Enviada em 28/10/2019

Na série “Dois homens e meio” o personagem Alan, após terminar seu relacionamento com a mãe de Jake, seu filho, passa a falar mal dela frequentemente para o garoto. Esse evento, denominado de alienação parental, que é um dos responsáveis por levar os telespectadores da comédia aos risos, é comum também fora das telinhas. No entanto, a consequência dele na vida real é a formação de filhos com baixa autoestima, agressivos e com dificuldade de lidar com frustrações, precisando ser coibido.

Inicialmente, vale salientar que os divórcios são cada vez mais frequentes no Brasil. Segundo o Instituto Brasileiro de Geografia e Estatística (IBGE) um a cada três casamentos tem esse destino. Dessa forma, muitos filhos crescem com os pais separados, ficando vulneráveis ao evento supracitado. Nesse contexto, é importante que os pais assumam uma postura madura diante do menor, tendo em vista que conforme disseram Ana e Rolf Madaleno no livro “Sindrome da Alienação Parental”, o modo como os pais enfrentam o divórcio influe diretamente na forma como o filho se comportará no futuro, podendo gerar, no caso da alienação parental, filhos agressivos e que não aceitam os problemas que tem de enfrentar.

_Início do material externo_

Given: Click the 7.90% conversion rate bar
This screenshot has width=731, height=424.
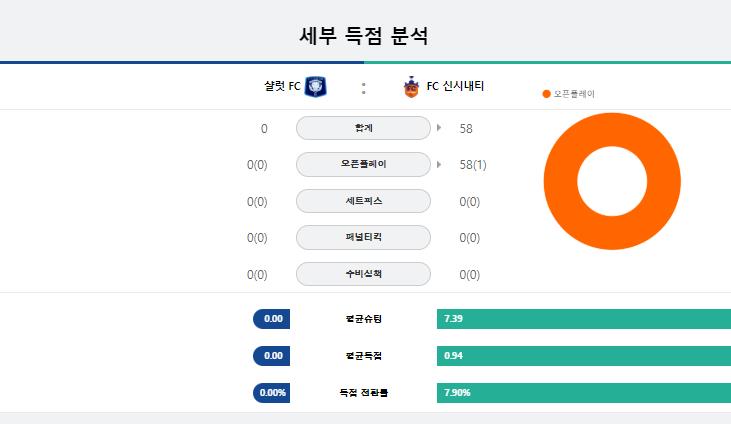Looking at the screenshot, I should [584, 393].
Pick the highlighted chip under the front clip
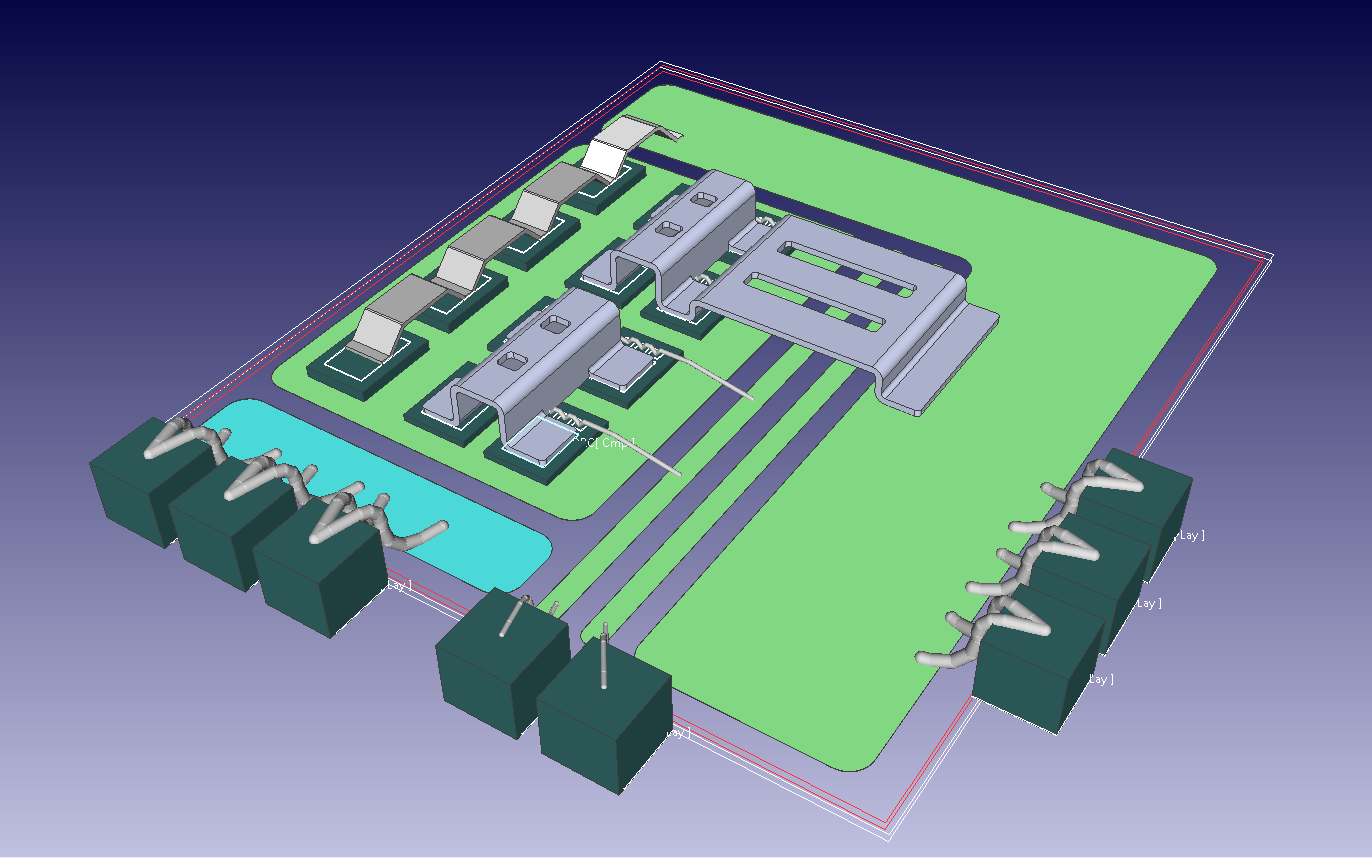1372x858 pixels. pos(540,440)
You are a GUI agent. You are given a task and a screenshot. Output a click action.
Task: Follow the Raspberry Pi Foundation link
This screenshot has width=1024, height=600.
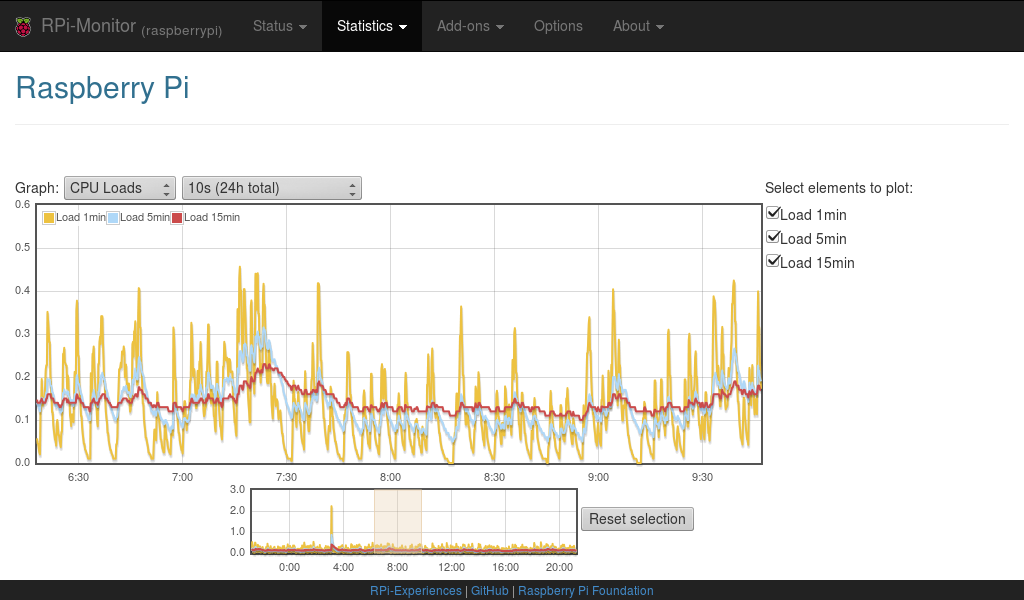[586, 590]
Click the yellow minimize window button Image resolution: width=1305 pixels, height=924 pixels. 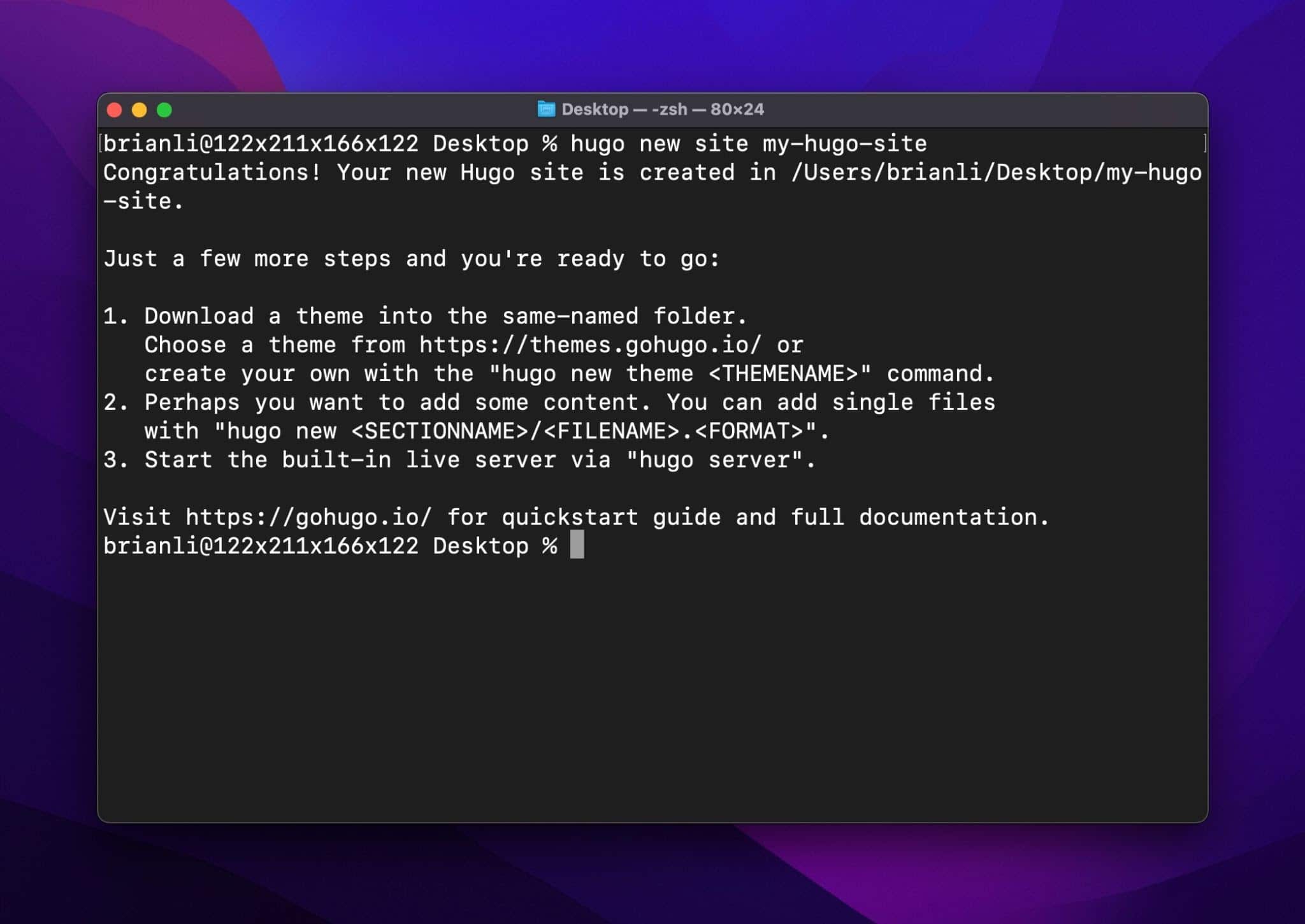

Em adição, vale ressaltar também que, de acordo com a hierarquia de necessidades elaborada pelo psicólogo Maslow, os seres humanos seguem uma hierarquia de 5 níveis de anseios em suas vidas de tal modo que, a partir do primeiro nível, o proxímo só é desejado após o anterior ser contemplado. Dentre esses níveis, o terceiro é o que Maslow chama de necessidade social, que está ligado a um bom relacionamento com amigos e com a família. Quando uma criança é vítima de alienação parental, ela não sana essa necessidade e, dessa forma, não deseja realizar os dois últimos níveis, que estão ligados a auto-estima e a realização pessoal. Isso é prejudicial, uma vez que esse desejo é fundamental para o desenvolvimento saudável da criança.

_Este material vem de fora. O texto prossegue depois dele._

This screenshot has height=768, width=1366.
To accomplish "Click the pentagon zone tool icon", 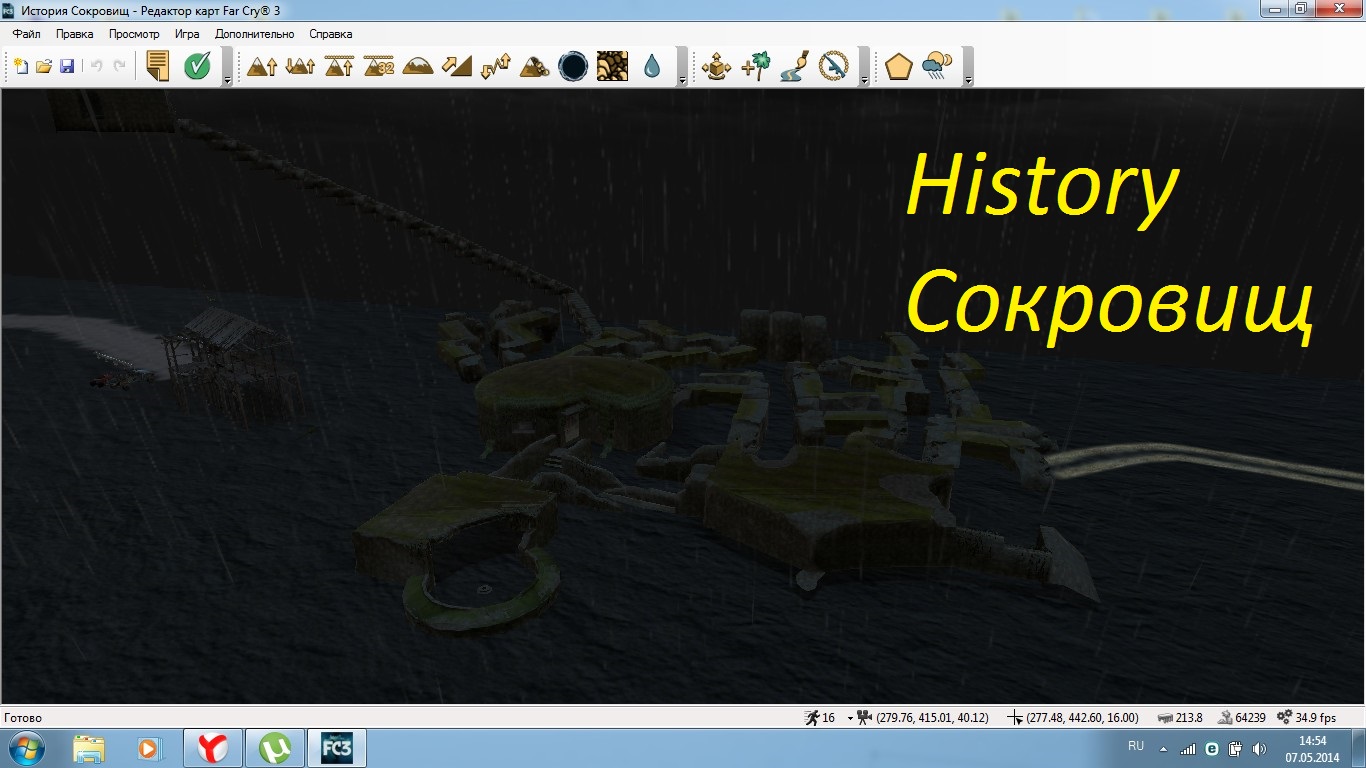I will point(898,66).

Sendo assim, é essencial que o Ministério da Mulher, da Familia e dos Direitos Humanos divulgue, através de campanhas publicitárias e postagens nas redes sociais do governo, ações que hoje precisam ocorrer com mais frequência, as consequências da alienação parental, a fim de evitar que pais prejudiquem, inconscientemente, o desenvolvimentos dos filhos. Por fim, é preciso que os psicólogos das escolas em que o alienado é aluno atuem para garantir a mantutenção da auto-estima dele.